The united but disparate textures perfectly bridge the movement out from Munich’s urban setting to the distant, wooded area where the academy lies, the prog-rock electronics helping smooth the transition from a modern metropolis to the neo-pagan area where the acoustic instruments and that proto-black metal rattle dwell. That patch of music alone, to say nothing of the rest of the score’s interwoven tension and the ever-effective callback of that central theme, produces such curiosity and nervousness that one does not even need a story to be hooked.
That’s helpful, because Suspiria barely has a plot. Or, rather, its plot is a strange beast, at once capable of being bluntly spelled out but always mysteriously withheld, as if the moments that eventually let us know that the dance academy is a giant coven are divulged only by accident, the script no longer able to bear the secret it whispers into the reeds.
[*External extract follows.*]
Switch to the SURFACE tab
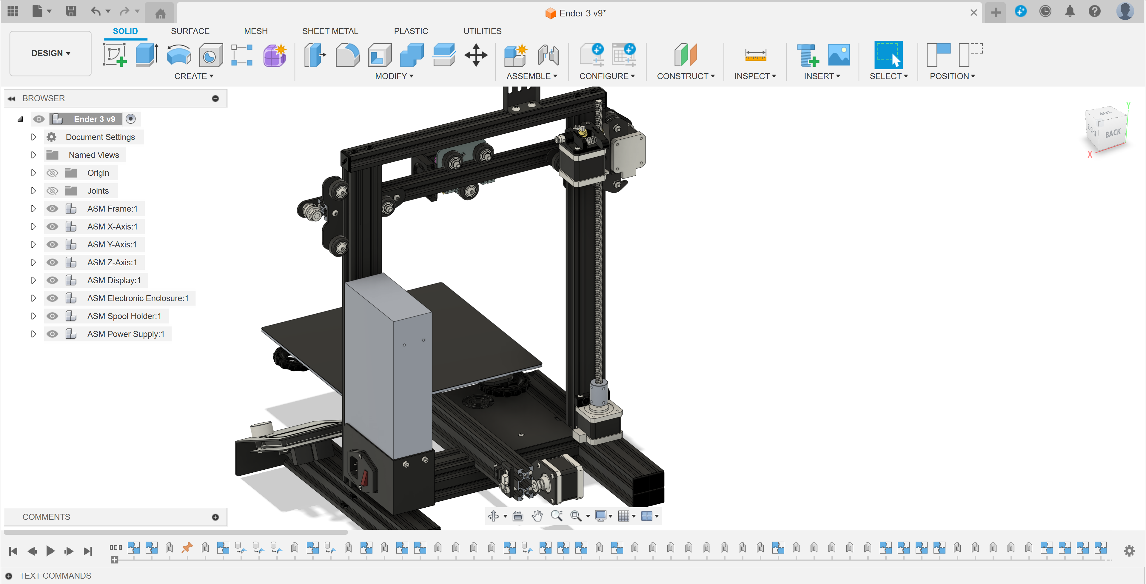The width and height of the screenshot is (1146, 584). click(x=190, y=31)
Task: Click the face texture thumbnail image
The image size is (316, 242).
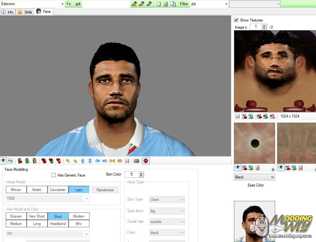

But then, who among the characters has time to scout out the deeper truths of the school when they are too busy fending off mysterious attackers that spring from nowhere to dispatch the next unlikely person?
Oh, and what gleefully ordered murders they are. The film’s vivid production design, with its Pop Art color scheme and ample sets, only gives a partial clue into how intricately planned and choreographed the film’s grisly deaths are. To take but one example of many, look to the first kill: the camera moves with a start away from a window where an arm suddenly snakes in after a woman, then along slatted walls that add diagonal motion to the lateral fleeing before a vertical element is introduced when the poor soul finds herself standing on a pane of glass that is broken from under her, sending her plummeting until a cord the killer wraps around her neck stops the fall. The sequence displays total control, and it even throws in a bit of cosmic unpredictability in placing a friend in the path of falling glass to show that unhappy accidents can still occur in this perfectly ordered world.
But Argento can also savage in subtler ways, as in a scene in which a possessed dog mauls a child. There is scant indication that the scene will go the way that it does: a shot of the boy walking near the dog is matched by a reverse of the canine looking up almost sleepily at him. Before anything can seem out of order, Argento cuts far away to the other end of the school as a dull, curt shout is heard in the distance, and suddenly one knows exactly what happened. At times, Argento even finds beauty in the gore, as when he cuts from a gruesome close-up of throat flesh blooming around a knife wound to an eye frozen in death, a strangely poetic acknowledgement of the person turned into a cut of meat in the previous shot.
Those moments of grace—for want of a better term—define the film’s sophisticated mise-en-scène, which works wonders for the mood with nothing but some good design and careful positioning. Areas are established through extreme long shots that clarify the dimensions of each space before subsequent actions push the camera closer to pursued occupants, and diagrammatic patterns emphasize the inhuman precision underlying the film. But no sooner are these areas defined than they are subverted by various angling tricks that distort that which seems objectively measured. Mirrors tilt precipitously in Suspiria, as if they were all hung on the very edge of a nail, and all their reflections are thus slightly obscured and warped. High- and low-angle shots complete this effect, stressing all the sharp corners and angles of each room to point out all the areas where characters can cut themselves. As much as the cloaked killer who tracks after Suzy and her compatriots, the interiors themselves remind the audience at all times that some force is watching the characters and plotting their demise, and if Suspiria often makes no narrative sense, one knows exactly how to feel at all times.